# tabellenzellen verbinden



## zerwi (6. Juni 2005)

Hallo ,

habe jetzt länger gesucht und nicht gefunden wie sowas gehen könnte : 

Ich hab eine Tabellenzeile , die is unterteilt in 6 spalten und hat ein Hintergrundbild.
Die Tabelle ist ohne cellspacing , was auch von mir so gewünscht ist . 
Nun soll aber der Übergang von Spalte 3 zu Spalte 4 fliesend sein ( so wie er bei allen Spalten und cellspacing = 0 wär ) 

Wie mach ich das am Besten ?

mfg
zerwi


----------



## Lord-Lance (6. Juni 2005)

Indem du eine colspan=2 angiebst.
Musst halt ausprobieren was am besten passt.

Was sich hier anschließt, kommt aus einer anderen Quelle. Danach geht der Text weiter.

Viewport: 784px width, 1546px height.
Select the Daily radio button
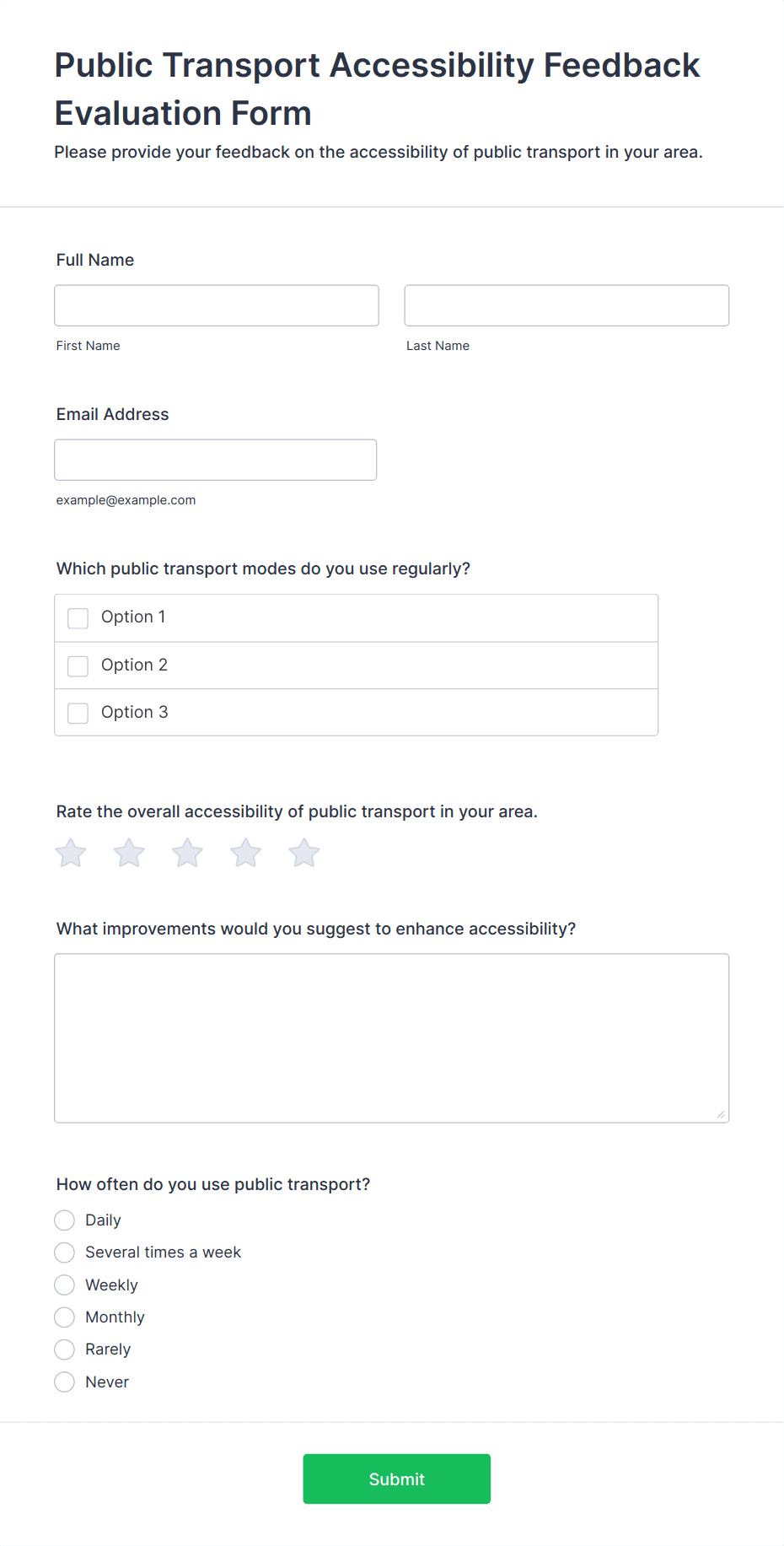[x=65, y=1220]
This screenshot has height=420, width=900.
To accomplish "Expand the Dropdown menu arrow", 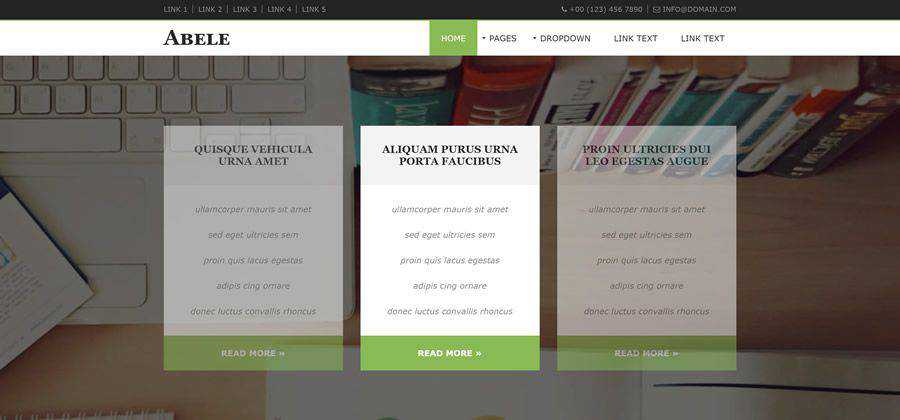I will (534, 38).
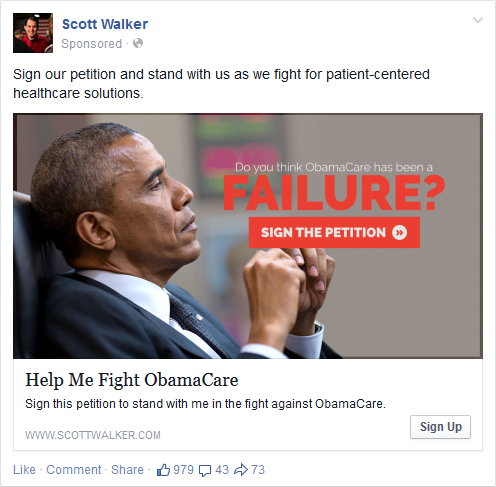This screenshot has height=487, width=496.
Task: Click the comment bubble count icon
Action: tap(205, 471)
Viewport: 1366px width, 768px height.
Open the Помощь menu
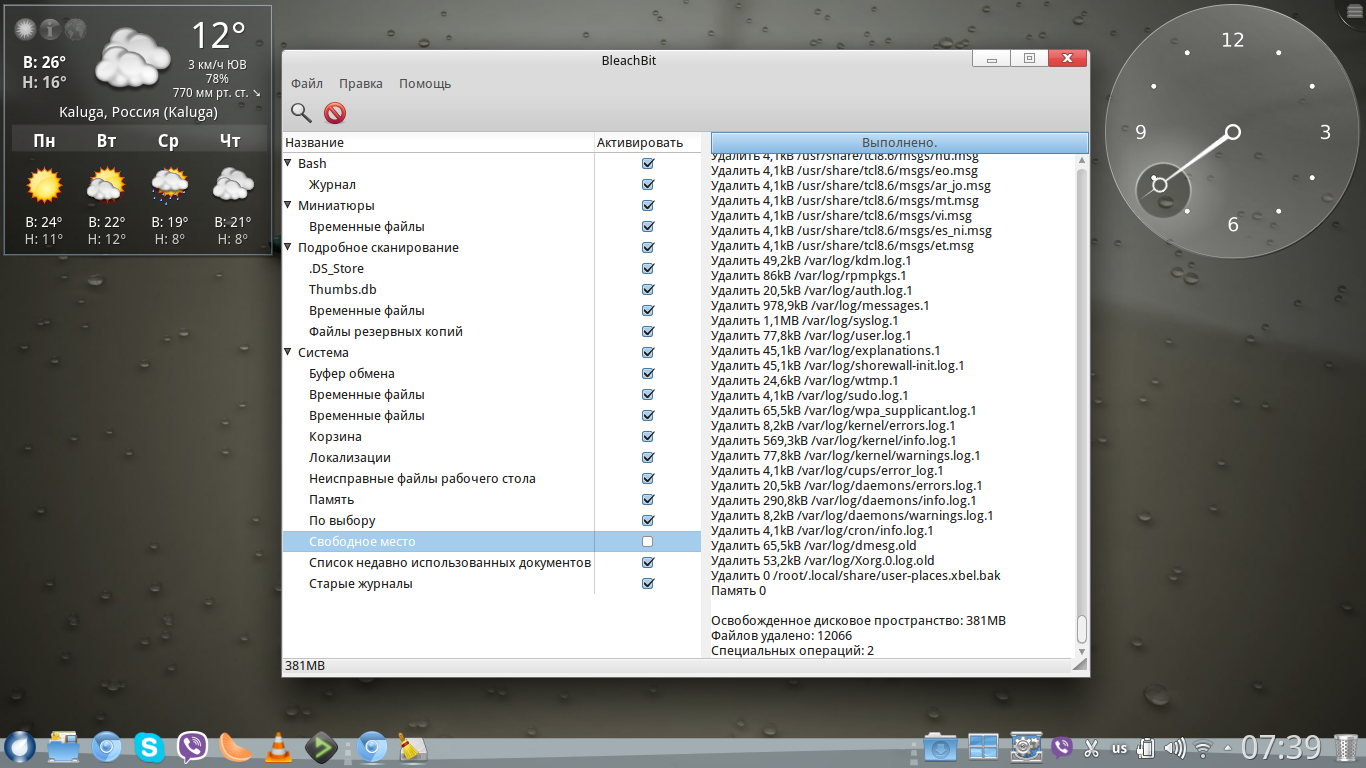(x=425, y=84)
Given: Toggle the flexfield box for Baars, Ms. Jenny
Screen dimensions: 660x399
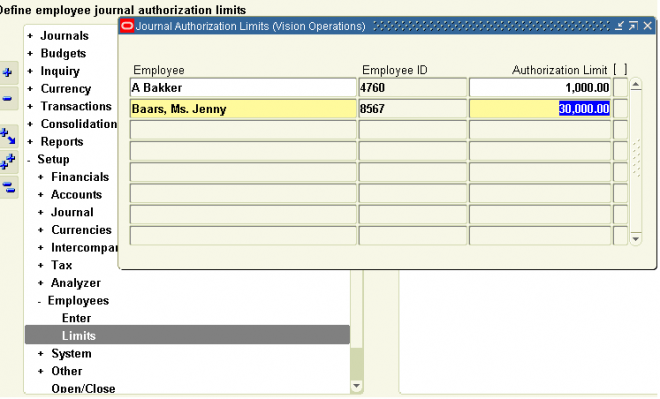Looking at the screenshot, I should 620,109.
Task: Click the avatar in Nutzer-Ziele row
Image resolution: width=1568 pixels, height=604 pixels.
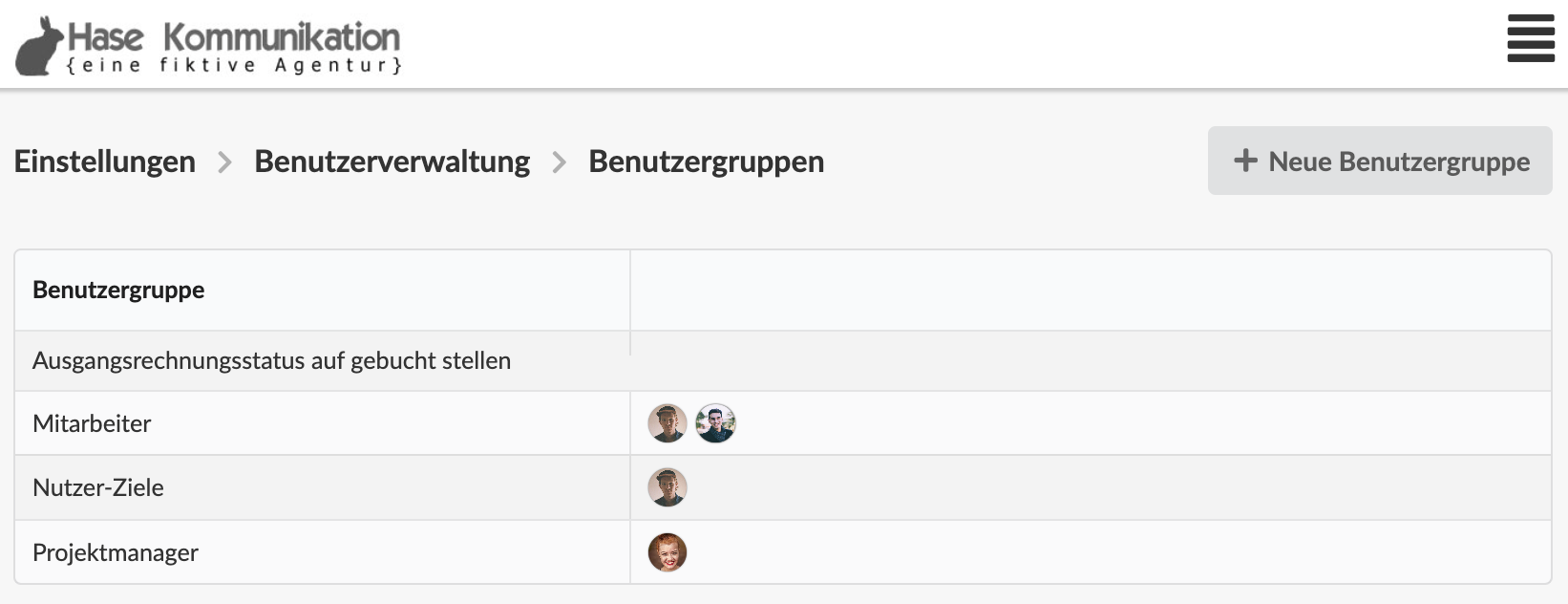Action: click(667, 487)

Mit colspan gibst du an wieviele columnen du verbinden willst, mit rowspan gibst du an, wiviele zeilen du verbinden willst ...


----------



## zerwi (6. Juni 2005)

das funktioniert so nicht

so hab ichs im moment

<tr>... <td align = left>links</td> <td align = right>rechts</td> ...</tr>
<tr>... <td colspan= 2> inhalt unter den 2 spalten></td  ... </tr>


in der oberen zeile soll nun ein durchgaengiges hintergrund bild sein , eben genauso wie es bei cellspacing = 0 der Fall ist ( will ich eigentlich nicht machen , weil der abstand zw. den anderen Spalten notwendig ist )


----------



## Jon02 (7. Juni 2005)

es müsste so heissen nicht:
	
	
	



```
<tr> <td colspan="2" background="bild.jpg"></td> </tr>
<tr> <td></td> <td></td> </tr>
```


----------



## zerwi (8. Juni 2005)

dann hab ich aber in der 2. zeile den hintergrund nicht


----------



## AKrebs70 (8. Juni 2005)

Ich hoffe das ich Dich richtig verstanden habe aber warum zerlegst Du das Hintergrundbild nicht in einzelne Ellemente die Du dann in den einzelnen Zellen als Hintergrund anlegst.

Gruß Axel


----------